JACR: MedPAC and GAO exaggerate multiple procedure efficiencies
Efficiencies in physician work resulting from providing multiple services to the same patient during the same imaging session vary significantly both between and within modalities, and may not exist at all, according to a study published in the September issue of the Journal of the American College of Radiology.

Bibb Allen, Jr., MD, of Trinity Medical Center in Birmingham, Ala., and colleagues also said a blanket application of multiple procedure payment reductions (MPPR) to the physician work component of imaging services, as has been suggested by the U.S. Government Accountability Office (GAO) and Medicare Payment Advisory Commission (MedPAC), is “unnecessarily simplistic and methodologically flawed.”

Allen and colleagues analyzed Medicare Physician Fee Schedule data from the American Medical Association Resource-Based Relative Value Scale Data Manager for 2011 to quantify preservice, intraservice and postservice physician work when providing diagnostic imaging services.

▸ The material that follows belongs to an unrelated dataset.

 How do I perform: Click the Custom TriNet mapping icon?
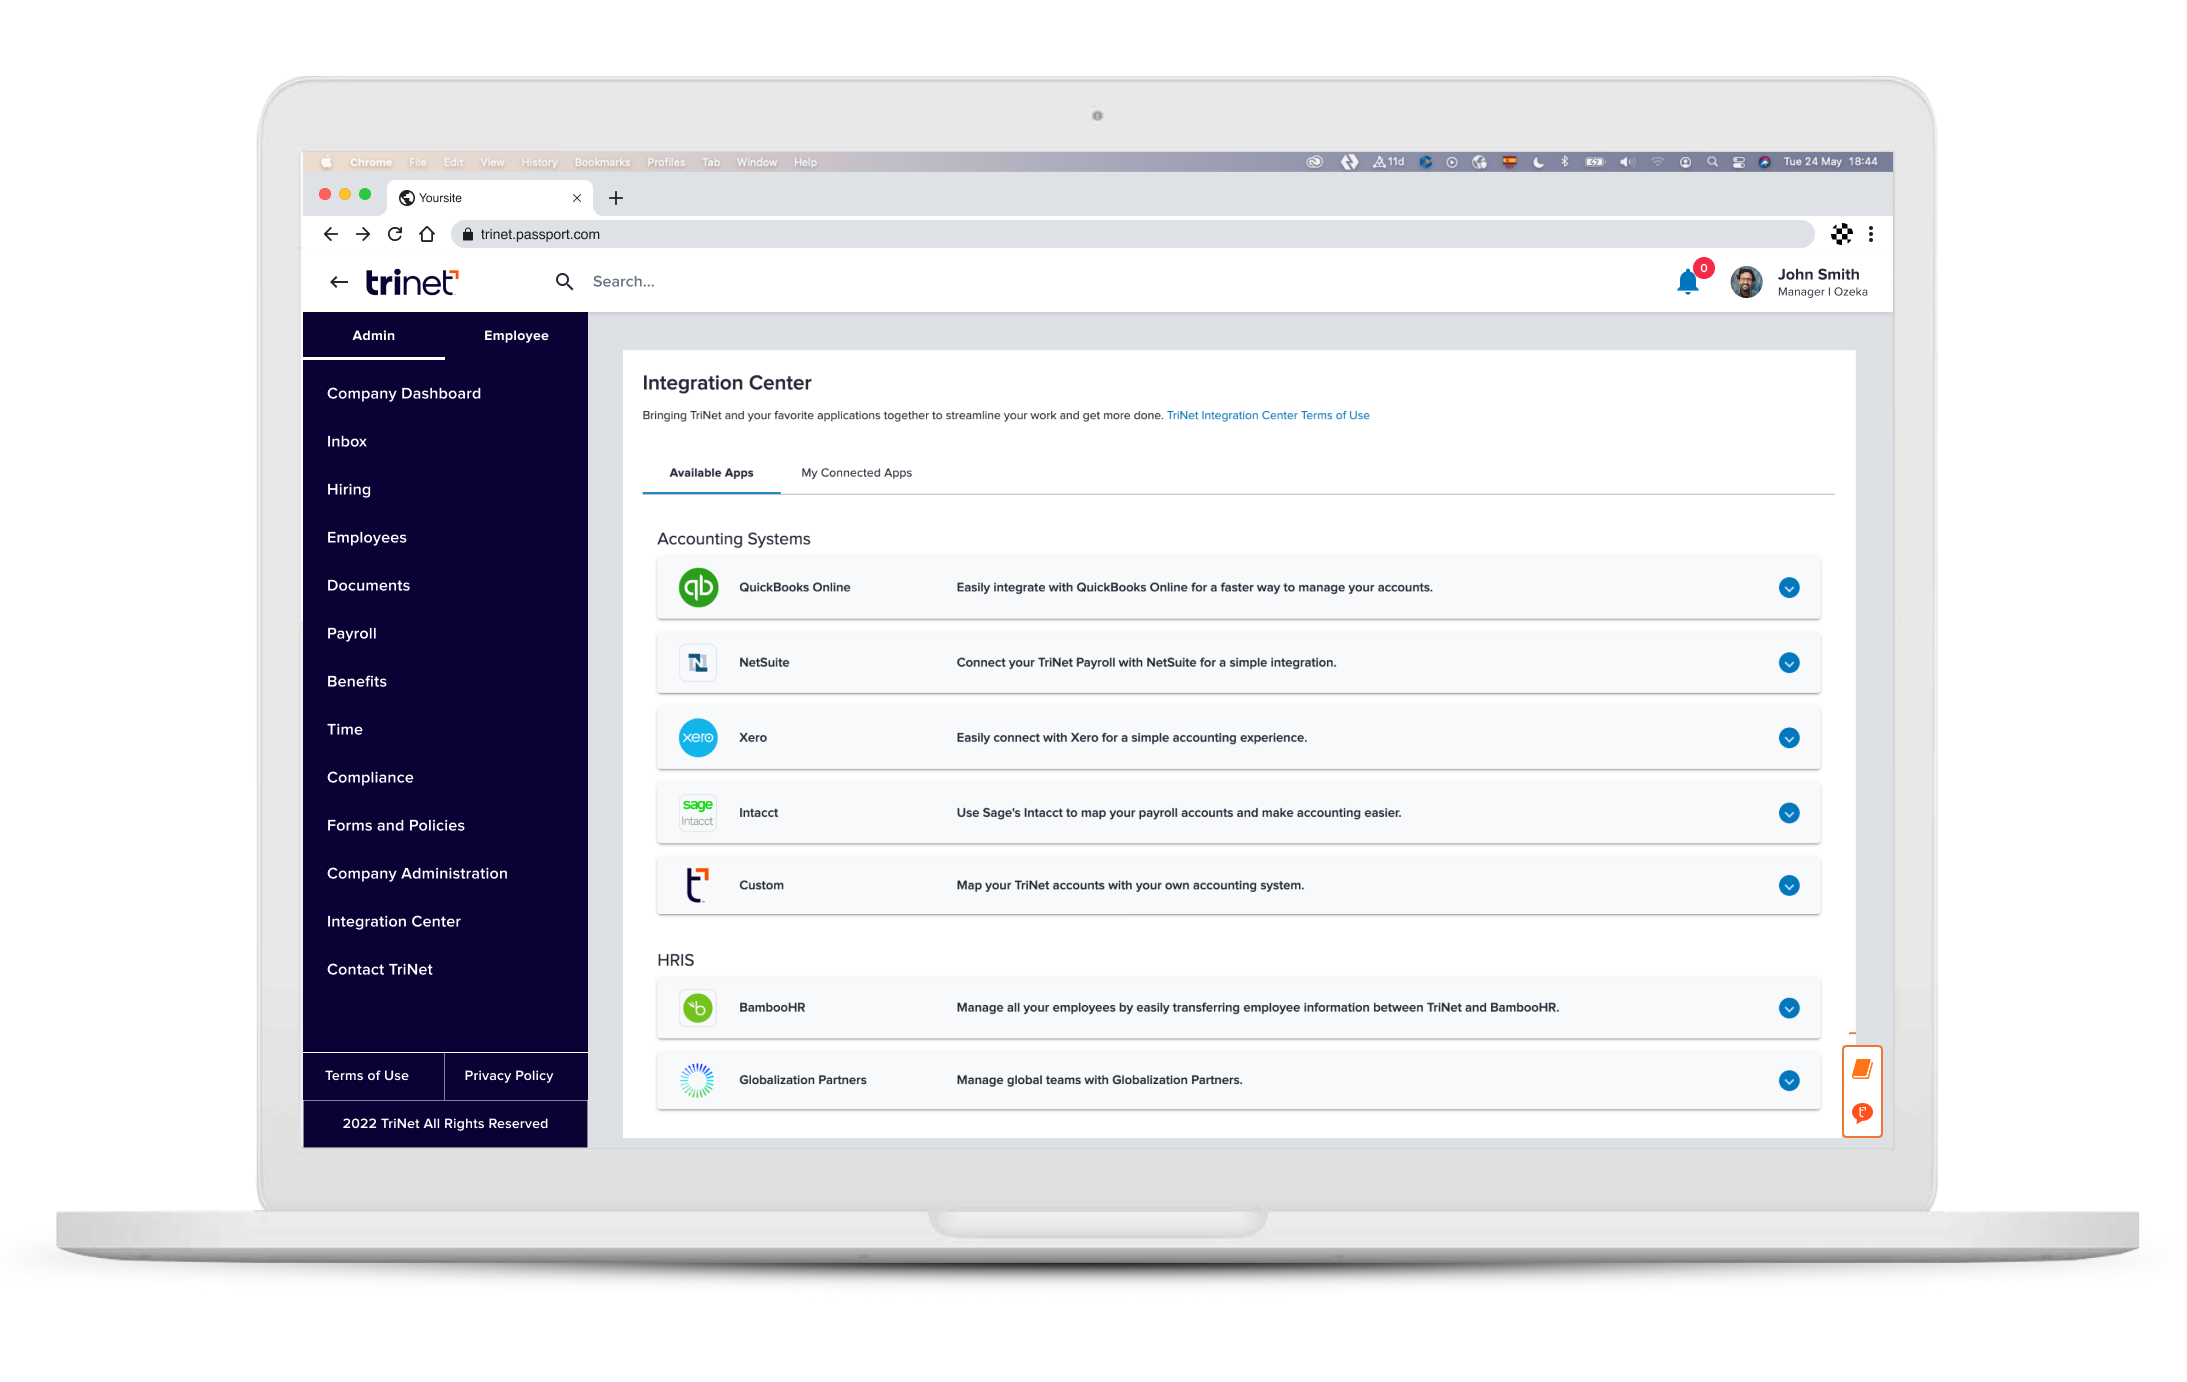[698, 885]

An expert panel then reviewed the data, looking for efficiencies in preservice and postservice work when multiple services are provided within the same session. A representative collection of commonly performed services were analyzed including radiology and fluoroscopy codes, CT codes, nuclear medicine codes, ultrasound codes and MRI codes.

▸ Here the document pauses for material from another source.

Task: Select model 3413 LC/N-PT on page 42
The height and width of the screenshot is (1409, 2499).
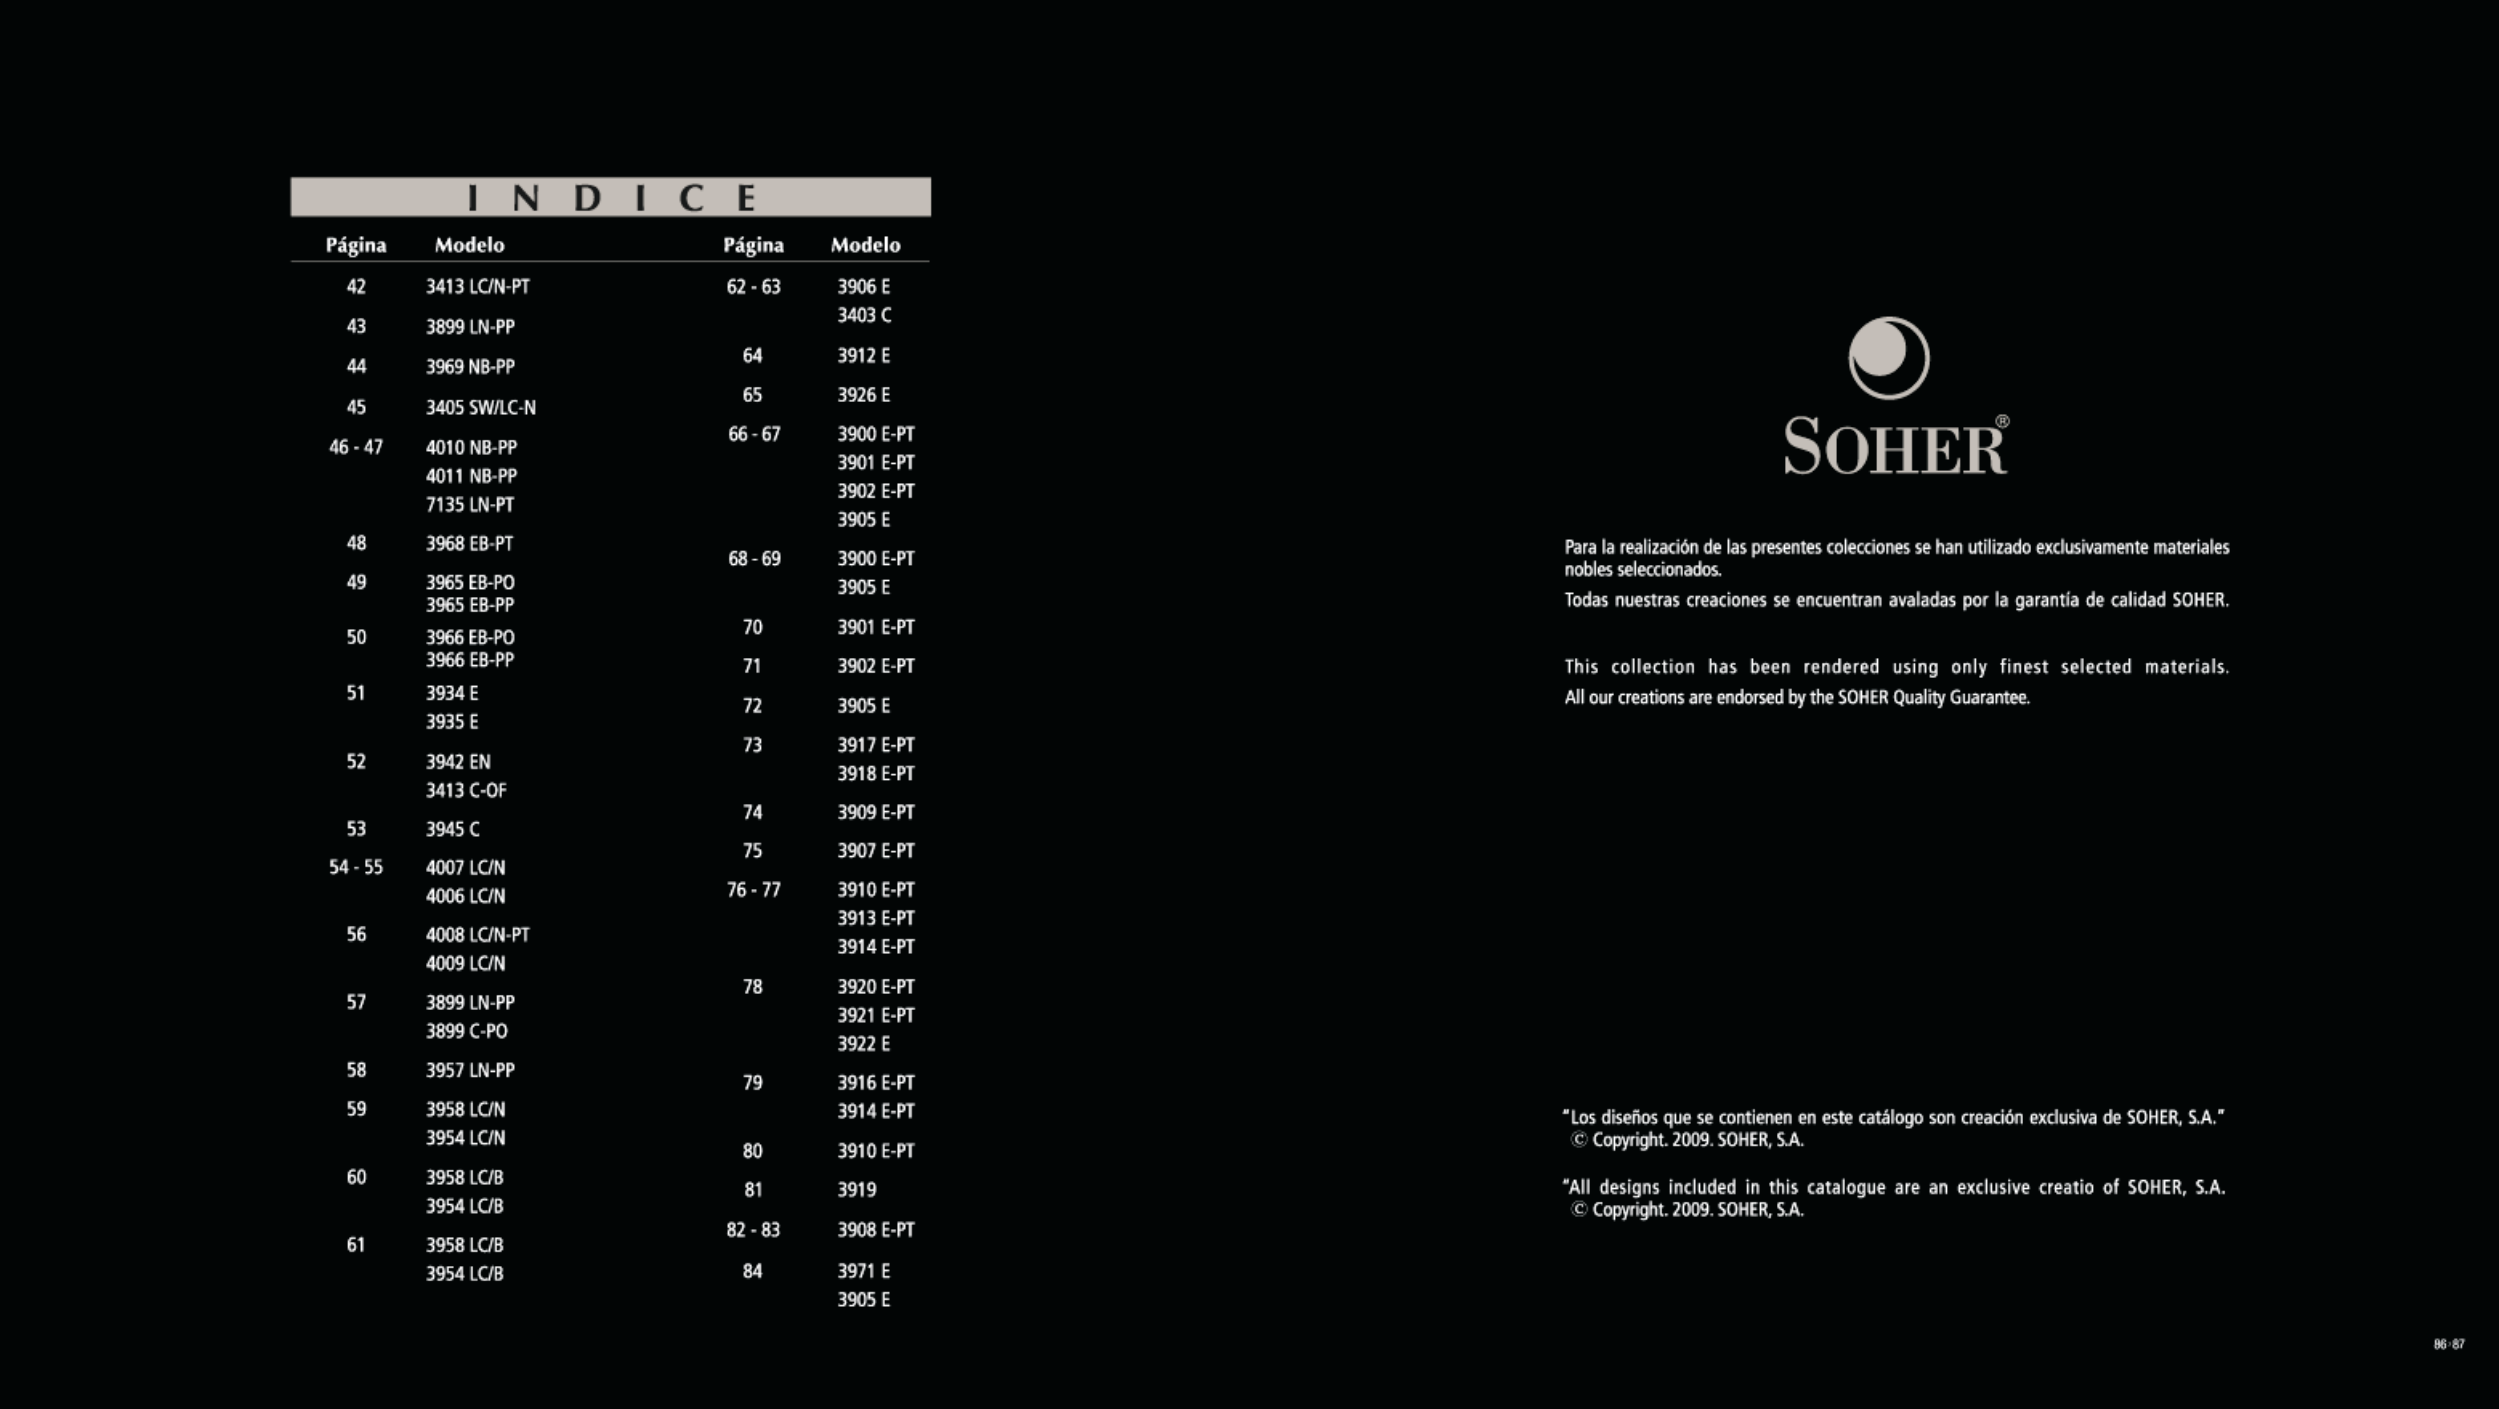Action: [477, 287]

The study revealed few efficiencies in the analyzed services, and certainly not enough to offset a significant MPPR, as has been suggested by the GAO and MedPAC, according to Allen et al.

“Although potential efficiencies in physician work may occur when multiple services are provided to the same patient during the same encounter, in many situations, such services are actually more complex and less efficient,” wrote Allen and colleagues.

Imaging procedures for trauma victims, cancer patients and those with acute coronary syndromes were a few of the scenarios provided by Allen and colleagues that, due to their complexity, may actually show decreased efficiency in situations where multiple services are provided to the same patient in the same session.

Even when efficiencies were present, they were limited and highly variable, according to the study. Maximum work reduction ranged from 4.32 percent for CT to 8.15 percent for ultrasound. Large standard deviations in work reduction also existed within each modality.

Allen and colleagues said a “fundamentally erroneous understanding” of value scale methodology on the part of the GAO and MedPAC explained the differences in their conclusions. The researchers also said the GAO overvalued preservice and postservice work, focusing on a small set of examples rather than performing a comprehensive assessment and failed to recognize the high potential for variability that exists from service to service.

The authors took issue with the fact that a systematic reduction to the professional component payment would also reduce malpractice expenses and indirect practice expenses when no efficiencies exist in these areas by providing multiple services at the same time.

Harvey L. Neiman, MD, CEO of the American College of Radiology, cited the study in a recent letter to the Centers for Medicare & Medicaid Services. Neiman criticized proposed rule changes to the 2012 Medicare Physician Fee Schedule which included a MPPR of 50 percent to the professional component of MRI, CT and ultrasound services provided to the same patient during the same session.